• Selection:
------------
By contrast, the social situation of Christians in Europe, as the dominant majority group in each country, led to a situation in which Christians were more closely bound with a geographically-particular sense of identity. While in principle Christians were spiritually connected to Christians in other geographic locations, the closer identification of Christians with their ‘home country’ constituted a material factor of existential particularism. That is to say, while Jews may have been simultaneously ‘at home and not at home’ in the place where they lived, Christians’ less-alienated relation to the dominant social structures meant that they were more univocally ‘at home’ in relation to the place where they lived, and accordingly their sense of identity would have been proportionally more distanced from Christians living in other countries. In this sense, it was the higher degree of Jewish social-material alienation and exclusion from the dominant culture of the specific places where they lived that enabled a more materially universalistic sense of community and identity. While such structures of geographic universality are not in themselves sufficient for generating an attitude of ethical or existential universalism (it is still possible to hold to an ethically particularist stance even in such a situation), they nevertheless constitute an important material condition for the formation of the latter.
------------
• Given request A:
Answer these from the passage on Christian and Jewish identity:
(i) What group were Christians in each European country?
(ii) What phrase does the passage use for how Jews may have stood in relation to the place where they lived?
(iii) What does the passage say enabled a more materially universalistic sense of community and identity?
• Given request B:
Translate this sentence from the passage on Christian and Jewish identity into Spanish: "By contrast, the social situation of Christians in Europe, as the dominant majority group in each country, led to a situation in which Christians were more closely bound with a geographically-particular sense of identity."
• Given request C:
Carry on the passage on Christian and Jewish identity for a few sentences after its final sentence.
The records have no role in any of this.
------------
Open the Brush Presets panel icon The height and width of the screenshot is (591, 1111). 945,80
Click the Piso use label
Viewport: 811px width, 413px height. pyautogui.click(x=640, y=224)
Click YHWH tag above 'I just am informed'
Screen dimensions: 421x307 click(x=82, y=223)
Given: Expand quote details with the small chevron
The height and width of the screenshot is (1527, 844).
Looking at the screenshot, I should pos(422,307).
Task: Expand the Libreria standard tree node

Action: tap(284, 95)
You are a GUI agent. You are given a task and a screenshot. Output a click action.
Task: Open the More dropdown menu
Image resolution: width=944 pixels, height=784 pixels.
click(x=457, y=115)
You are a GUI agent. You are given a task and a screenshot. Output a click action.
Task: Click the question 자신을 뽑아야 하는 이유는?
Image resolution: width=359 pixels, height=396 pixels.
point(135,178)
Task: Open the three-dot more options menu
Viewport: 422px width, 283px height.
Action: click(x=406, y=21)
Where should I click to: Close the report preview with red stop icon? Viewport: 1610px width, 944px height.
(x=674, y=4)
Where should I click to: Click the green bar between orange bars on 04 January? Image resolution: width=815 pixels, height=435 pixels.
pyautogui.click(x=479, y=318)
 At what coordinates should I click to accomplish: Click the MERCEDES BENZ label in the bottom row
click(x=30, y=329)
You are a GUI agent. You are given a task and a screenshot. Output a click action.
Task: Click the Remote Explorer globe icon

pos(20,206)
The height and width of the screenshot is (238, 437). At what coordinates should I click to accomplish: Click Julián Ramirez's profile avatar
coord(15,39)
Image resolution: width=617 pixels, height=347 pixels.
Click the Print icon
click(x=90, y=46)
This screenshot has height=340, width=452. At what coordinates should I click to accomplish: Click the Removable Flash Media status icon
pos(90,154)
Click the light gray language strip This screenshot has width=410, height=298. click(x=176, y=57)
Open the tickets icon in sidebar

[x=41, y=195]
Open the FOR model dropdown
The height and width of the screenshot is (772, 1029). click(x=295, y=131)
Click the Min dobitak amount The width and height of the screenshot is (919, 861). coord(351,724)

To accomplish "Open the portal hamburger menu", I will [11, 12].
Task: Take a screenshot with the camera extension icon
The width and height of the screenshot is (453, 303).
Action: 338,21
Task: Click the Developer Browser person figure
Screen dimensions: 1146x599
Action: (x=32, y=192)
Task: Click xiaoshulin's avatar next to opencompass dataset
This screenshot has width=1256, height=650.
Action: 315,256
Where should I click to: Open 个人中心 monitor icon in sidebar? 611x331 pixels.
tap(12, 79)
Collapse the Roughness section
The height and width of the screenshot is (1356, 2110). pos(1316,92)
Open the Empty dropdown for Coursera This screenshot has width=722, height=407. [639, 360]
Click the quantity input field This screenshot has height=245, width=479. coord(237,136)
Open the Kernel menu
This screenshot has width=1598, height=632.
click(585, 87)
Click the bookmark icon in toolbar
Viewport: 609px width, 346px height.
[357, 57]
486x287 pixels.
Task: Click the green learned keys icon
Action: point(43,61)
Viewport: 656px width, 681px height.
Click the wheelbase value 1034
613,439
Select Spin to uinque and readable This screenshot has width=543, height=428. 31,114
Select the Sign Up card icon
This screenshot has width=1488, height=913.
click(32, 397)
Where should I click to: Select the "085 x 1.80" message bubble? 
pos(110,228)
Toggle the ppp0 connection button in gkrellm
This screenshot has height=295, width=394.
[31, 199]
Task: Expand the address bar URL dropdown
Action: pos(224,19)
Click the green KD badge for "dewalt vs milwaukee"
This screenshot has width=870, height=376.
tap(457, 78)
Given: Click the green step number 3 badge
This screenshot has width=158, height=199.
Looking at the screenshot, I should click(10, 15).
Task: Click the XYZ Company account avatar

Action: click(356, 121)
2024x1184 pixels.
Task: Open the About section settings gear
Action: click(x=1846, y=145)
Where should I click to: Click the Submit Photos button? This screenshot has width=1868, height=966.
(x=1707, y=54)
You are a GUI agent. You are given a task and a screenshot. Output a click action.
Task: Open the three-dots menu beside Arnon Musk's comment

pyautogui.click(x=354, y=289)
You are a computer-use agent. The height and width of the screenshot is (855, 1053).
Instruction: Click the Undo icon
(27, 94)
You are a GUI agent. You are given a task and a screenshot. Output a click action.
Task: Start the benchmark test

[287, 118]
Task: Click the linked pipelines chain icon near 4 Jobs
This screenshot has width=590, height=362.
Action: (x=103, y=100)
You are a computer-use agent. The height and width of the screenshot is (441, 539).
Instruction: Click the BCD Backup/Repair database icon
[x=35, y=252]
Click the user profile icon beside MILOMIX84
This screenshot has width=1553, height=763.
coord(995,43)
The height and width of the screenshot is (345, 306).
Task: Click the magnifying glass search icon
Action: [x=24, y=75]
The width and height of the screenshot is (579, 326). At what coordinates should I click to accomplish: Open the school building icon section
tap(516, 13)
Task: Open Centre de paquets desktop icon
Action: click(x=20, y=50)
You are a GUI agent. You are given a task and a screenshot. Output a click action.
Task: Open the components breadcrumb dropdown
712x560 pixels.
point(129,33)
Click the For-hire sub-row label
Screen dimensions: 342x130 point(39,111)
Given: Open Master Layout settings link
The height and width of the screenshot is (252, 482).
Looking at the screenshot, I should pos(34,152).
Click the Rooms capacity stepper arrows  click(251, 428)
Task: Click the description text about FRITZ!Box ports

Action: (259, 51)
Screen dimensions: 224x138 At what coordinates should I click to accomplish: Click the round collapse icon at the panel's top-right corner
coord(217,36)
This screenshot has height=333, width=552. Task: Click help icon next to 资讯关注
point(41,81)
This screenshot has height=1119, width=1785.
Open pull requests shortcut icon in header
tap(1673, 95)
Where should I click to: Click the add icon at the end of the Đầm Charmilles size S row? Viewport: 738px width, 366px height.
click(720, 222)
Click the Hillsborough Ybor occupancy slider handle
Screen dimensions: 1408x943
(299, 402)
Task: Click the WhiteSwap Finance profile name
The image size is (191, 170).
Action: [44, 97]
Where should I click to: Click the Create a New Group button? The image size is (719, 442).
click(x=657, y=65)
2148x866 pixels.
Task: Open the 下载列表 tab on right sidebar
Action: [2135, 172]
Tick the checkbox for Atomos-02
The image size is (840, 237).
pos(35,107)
------------
• Expected output A:
(i) The dominant majority group.
(ii) 'At home and not at home.'
(iii) The higher degree of Jewish social-material alienation and exclusion from the dominant culture of the specific places where they lived.

• Expected output B:
En cambio, la situación social de los cristianos en Europa, como grupo mayoritario dominante en cada país, dio lugar a una situación en la que los cristianos estaban más estrechamente ligados a un sentido de identidad geográficamente particular.

• Expected output C:
The potential ethical significance of Jewish geographic universality stands out even more clearly when considered alongside the phenomonenon of warfare, Historically, the elements of international warfare can be seen as playing a strongly significant role in shaping a mindset of ethical particularism—and this factor would have been particularly prominent in the decades leading up to Spinoza’s lifetime. To the extent that one country or kingdom, with the approval of political and religious authorities, fights in wars against other countries or kingdoms, and in so doing engages in the physical negation of individuals from those other groups, the subjects or citizens of the first country or kingdom will tend to develop an oppositional sense of communal self-conception—a dynamic that ultimately contributed to the rise of modern nationalism. That is to say, the sense of ‘us’ (versus ‘them’) will form in relation to a geographically-bounded structure, and will likewise involve carrying out acts of killing and physical destruction against inhabitants of other locations, while simultaneously rejecting the legitimacy of outwardly-similar acts of killing and physical destruction carried out against one’s own group. In structural terms, engaging in warfare and seeking to gain dominance over other countries or kingdoms will go along with a practical-material enactment of a particularist ethic vis-à-vis other groups. Thus, these material structures and practices militate against the development of a properly universal ethic and orientation, wherein one would respect the life and existence of all human beings equally, regardless of national borderlines and boundaries.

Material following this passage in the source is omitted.